Very small learning rates tend to make learning very slow, however, so larger values are often used and the stochastic elements become important. Instead of following a smooth trajectory down the gradient, the weight vector tends to jitter around the E(w) surface, mostly moving downhill, but occasionally jumping uphill (figure 5.6). To a first approximation, the magnitude of the jitter is proportional to the learning rate η. The randomness arises because training patterns are selected in a random, constantly changing order. Cyclic, fixed orders are generally avoided because of the possibility of convergence to a limit cycle (figure 5.7).

This randomness has advantages and disadvantages. On the plus side, it gives the algorithm some stochastic search properties. When pure gradient descent arrives at a local minimum, it is simply stuck. In on-line (per-pattern) learning, however, the weight state tends to jitter around its equilibrium value. Instead of sitting quietly at the minimum, it visits many nearby points and occasionally, if chance allows, may bounce out of a poor minimum and find a better solution.

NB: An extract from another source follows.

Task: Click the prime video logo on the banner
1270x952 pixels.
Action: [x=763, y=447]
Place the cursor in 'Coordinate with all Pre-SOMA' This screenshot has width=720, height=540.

Thus, on-line learning may have a better chance of finding a global minimum than true gradient descent. On the minus side, the weight vector never settles to a stable value. Having found a good minimum, it may then wander off. Also on the minus side, when the jitter is very large, it may completely hide any deterministic gradient information so the system may be unable to follow subtle paths in the E(w) surface.